While there are several classifications of insertion type, these may not cover certain extremely rare examples of PM, and accurate identification is crucial for correct differentiation and diagnosis of certain conditions, as well as for patient health5,6,7,8. The tendon of the PM is often used in reconstruction of the tendons and stabilization of the joints. This muscle has also influence on the midportion Achilles tendinopathy9,10,11. There is possibility of rupture of PM’s belly and tendon at the muscular-tendon junction, which may be classified as tennis leg, a term that may also describe rupture of the GM9,10,11. Moreover, release of PM tendon should be considered in all types equinus12,13. Therefore, getting familiar with morphology of the PM is so important.

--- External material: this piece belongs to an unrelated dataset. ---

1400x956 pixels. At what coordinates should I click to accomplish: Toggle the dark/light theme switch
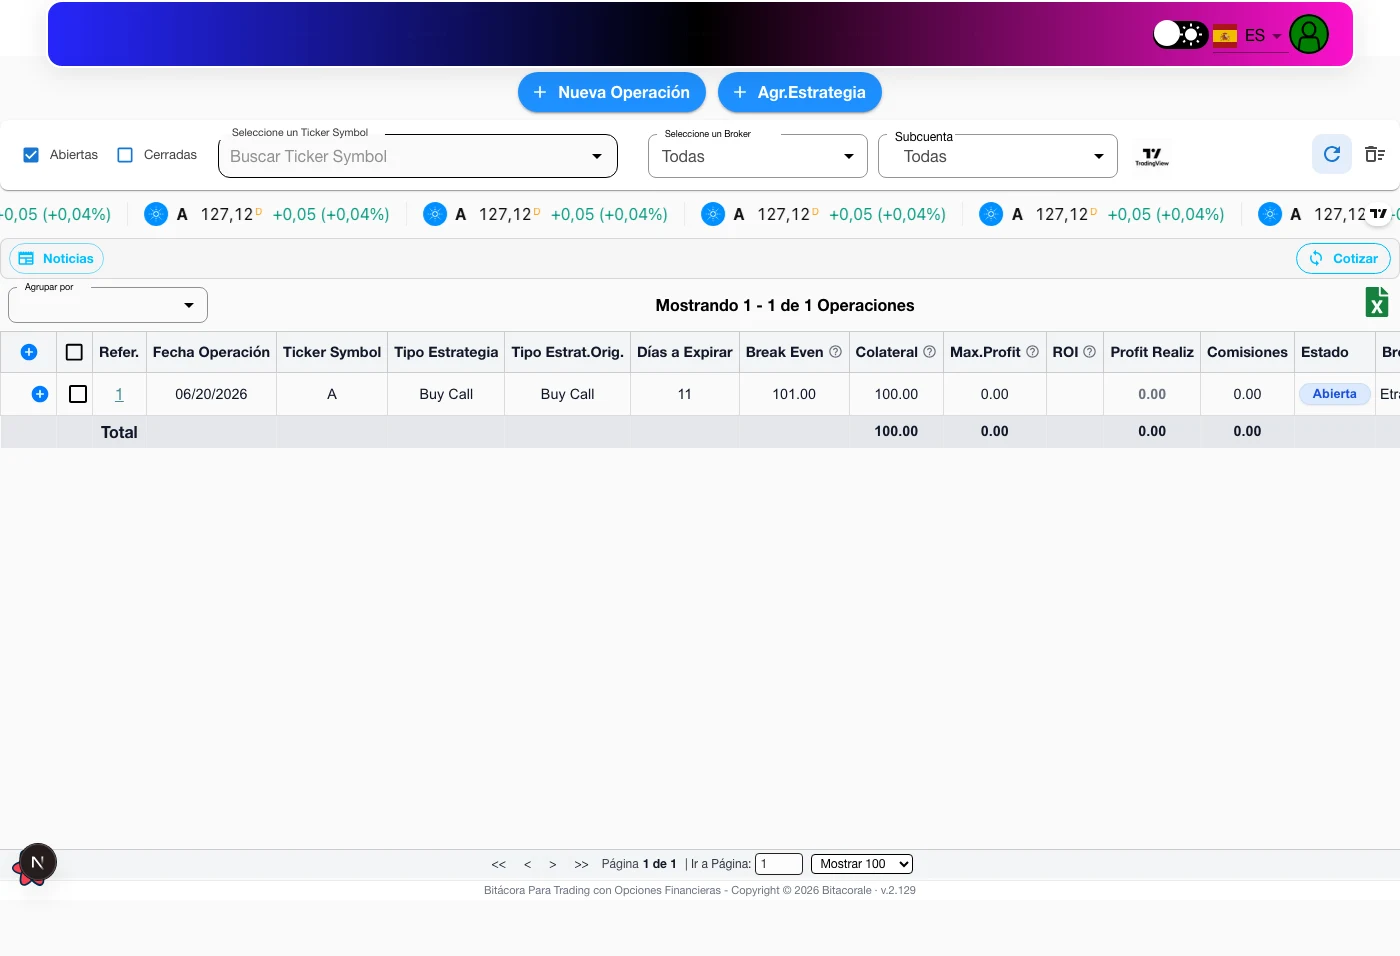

Despite its small size and negligible impact on movement, as well as the possibility that it is indeed a vestigial muscle10,14,15, the PM nevertheless exhibits high clinical significance. However, most studies on the morphology and morphometry of the PM have been performed in adults, and data on its structure in human fetuses are sparse. Previous studies were performed on fetuses by Yildiza et al.16 and Desdicioglu et al.17, nevertheless neither Yildiza et al. nor Desdicioglu et al. identified all insertion types of PM tendon, these studies were focused on measurements of PM tendon, not the classification and comparison with adults. Therefore, the aim of this study was to assess the morphology of the tendon of the PM in human fetuses and to compare the results with those of other studies performed in fetuses and adult cadavers. Knowing the morphology and morphometry of PM tendon in human fetuses will be beneficial for better understanding the biomechanics of this muscle.

Materials and methods

Forty-six spontaneously aborted human fetuses (23 female, 23 male) between 18 and 38 weeks of gestation were studied. The fetuses were obtained after parental informed consent was obtained and were from the Department of Anatomical Dissection and Donation Collection. The study was conducted in accordance with the cadaveric donation program for both adults and fetuses and with the legal procedures in force in Poland. The age of the fetuses was determined from the head and craniosacral measurements. The study was approved by the local bioethics committee at the Medical University of Łódź (agreement no. RNN/218/20/KE).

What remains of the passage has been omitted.